Taking a dip in the ocean and coming face to face with a predator of the deep would be enough to scare anyone. Modern day great white sharks are intimidating creatures, but they wouldn’t have held a candle to the ancient super-sized beast known as megalodon.
The long-extinct shark has been the subject of many research efforts in the past, with scientists attempting to determine when and where it lived, and perhaps even figure out why it’s no longer around. Now, new fossil evidence suggests that the colossal creature actually died off quite a bit earlier than was originally thought, and great white sharks might have been to blame.
In a new paper published in PeerJ, scientists looked at several megalodon fossil discoveries and subsequent attempts to date the remains. They believe they’ve cleared up some previously erroneous fossil dating estimates, closely studying megalodon fossils from California and dating the rock layers they were found in.

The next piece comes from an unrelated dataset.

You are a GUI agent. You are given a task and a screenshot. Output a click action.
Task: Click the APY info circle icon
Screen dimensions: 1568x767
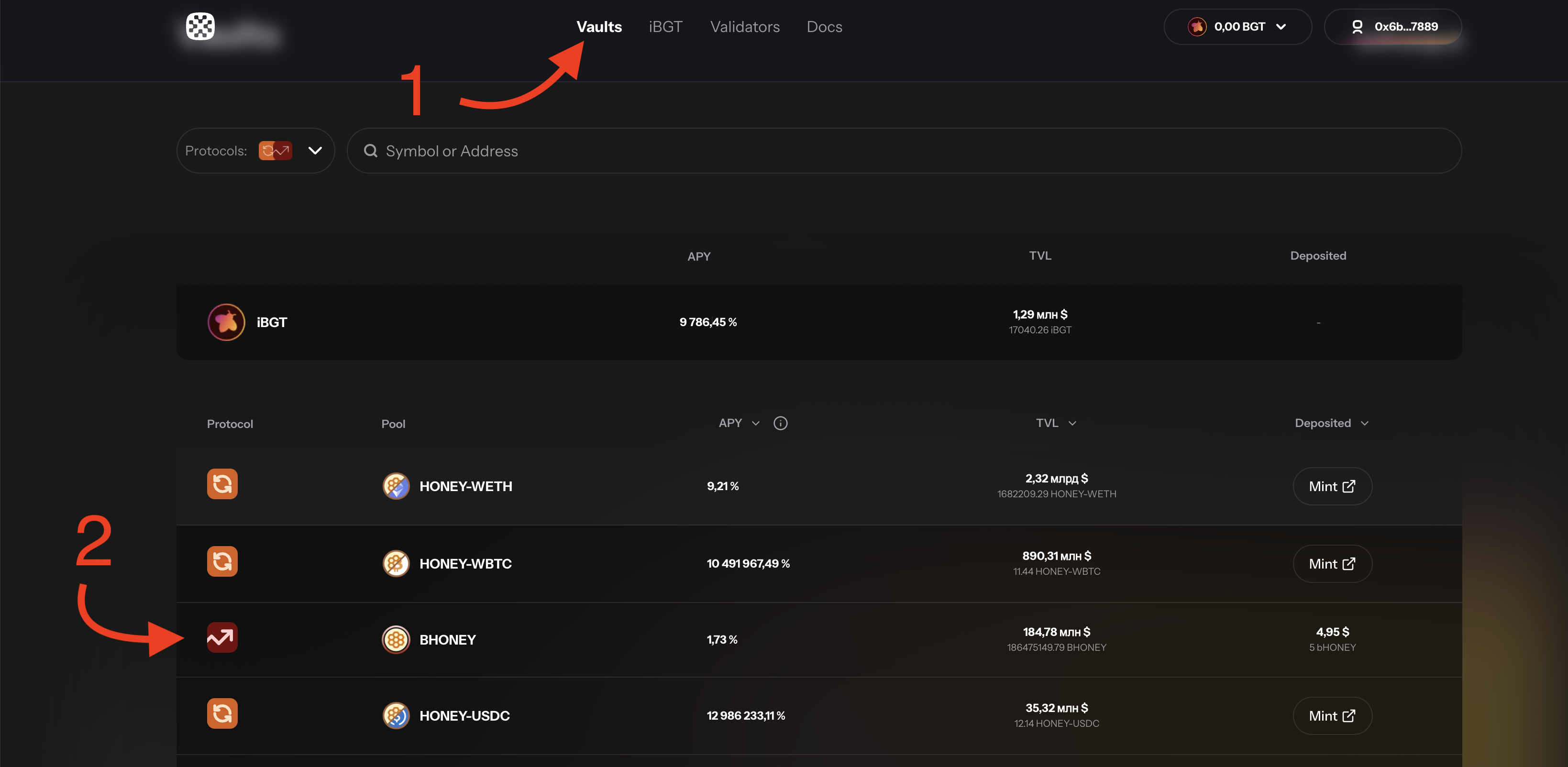point(780,423)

Using their new data, the team led by Robert Boessenecker of the College of Charleston in South Carolina now believes the mega shark died off as far back as 3.6 million years ago. Previous estimates dated megalodon extinction to around 2.6 million years ago.

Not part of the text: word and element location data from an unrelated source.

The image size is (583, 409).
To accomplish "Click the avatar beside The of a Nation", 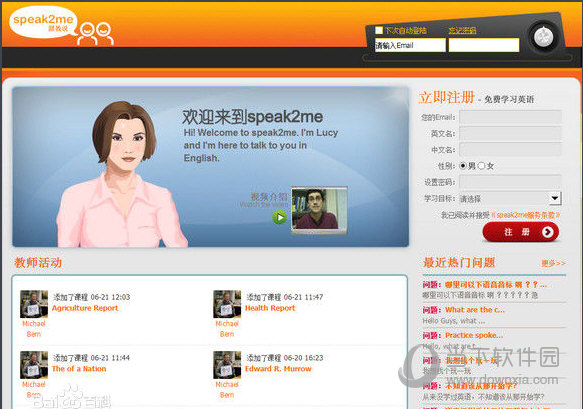I will coord(34,365).
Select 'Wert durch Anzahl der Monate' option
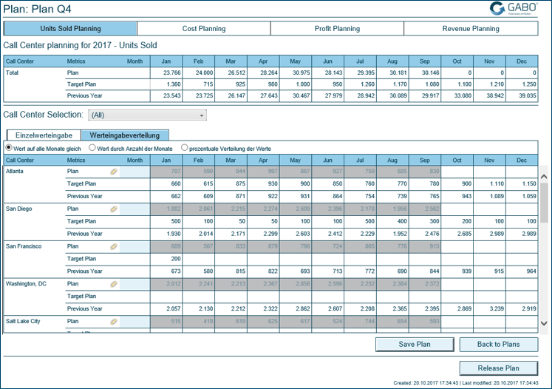This screenshot has height=389, width=552. click(92, 148)
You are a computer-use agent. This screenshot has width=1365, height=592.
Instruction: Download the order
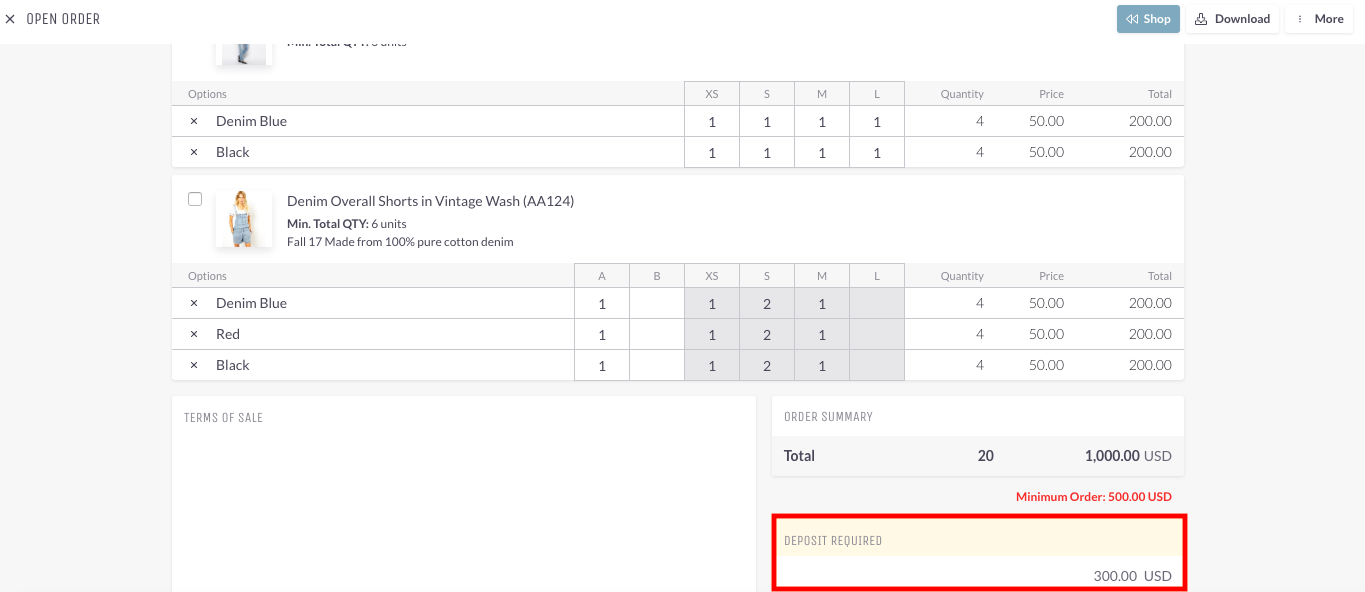tap(1232, 19)
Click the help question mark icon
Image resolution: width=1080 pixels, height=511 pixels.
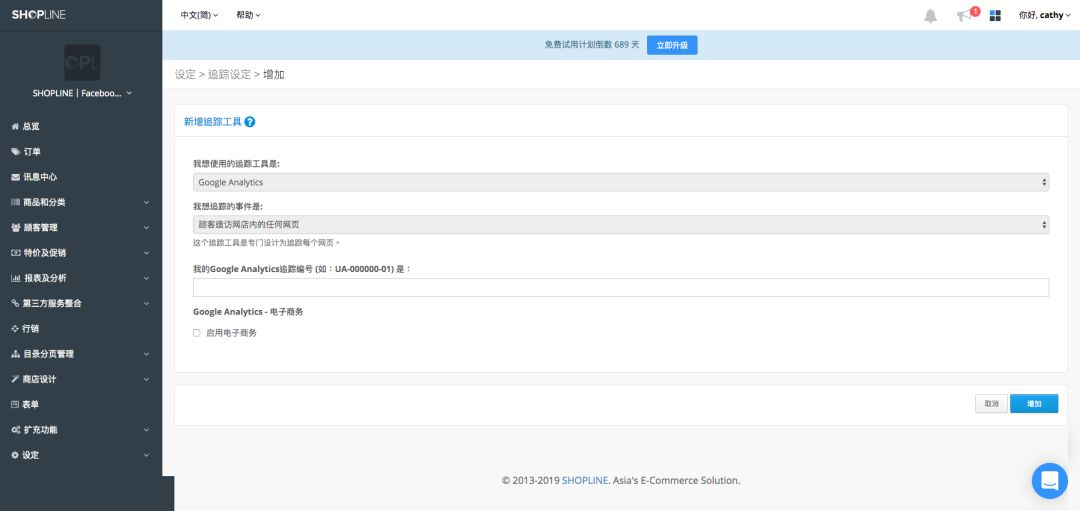(x=250, y=122)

Earlier studies linked the extinction of the ancient shark to a period of mass extinction in Earth’s oceans which claimed many species we no longer see today. Now, the team believes that the extinction event has no direct link to the megalodon at all.

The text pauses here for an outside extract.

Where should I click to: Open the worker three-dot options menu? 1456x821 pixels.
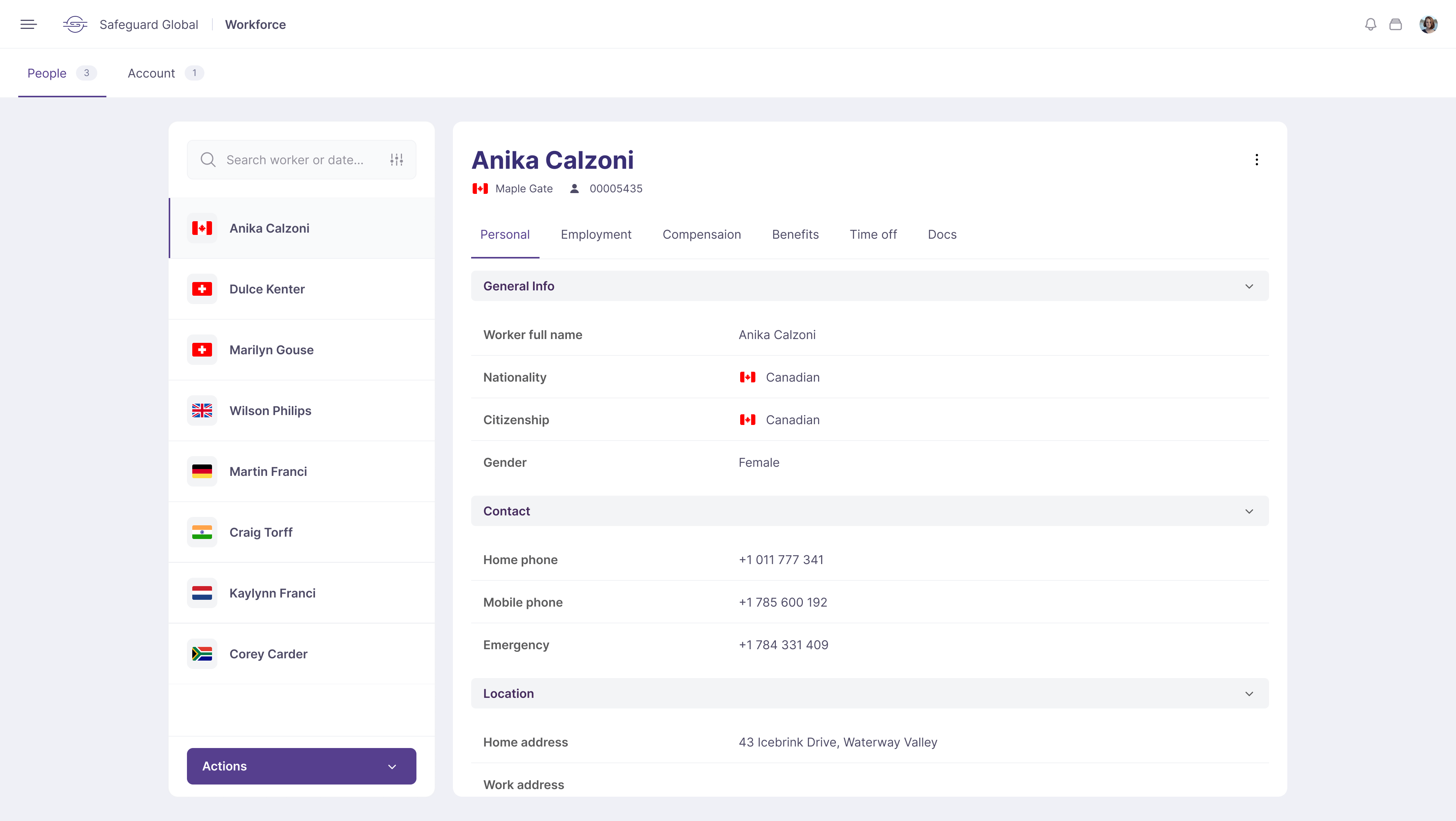1257,160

“After making extensive adjustments to this worldwide sample and statistically re-analyzing the data, we found that the extinction of O. megalodon must have happened at least one million years earlier than previously determined,” Boessenecker said in a statement. “The extinction of O. megalodon was previously thought to be related to this marine mass extinction-but in reality, we now know the two are not immediately related.”
It now appears increasingly likely that competition over food sources was a major contributor to megalodon’s downfall, with the emergence and eventual dominance of great white sharks happening around the same time that the larger shark died off.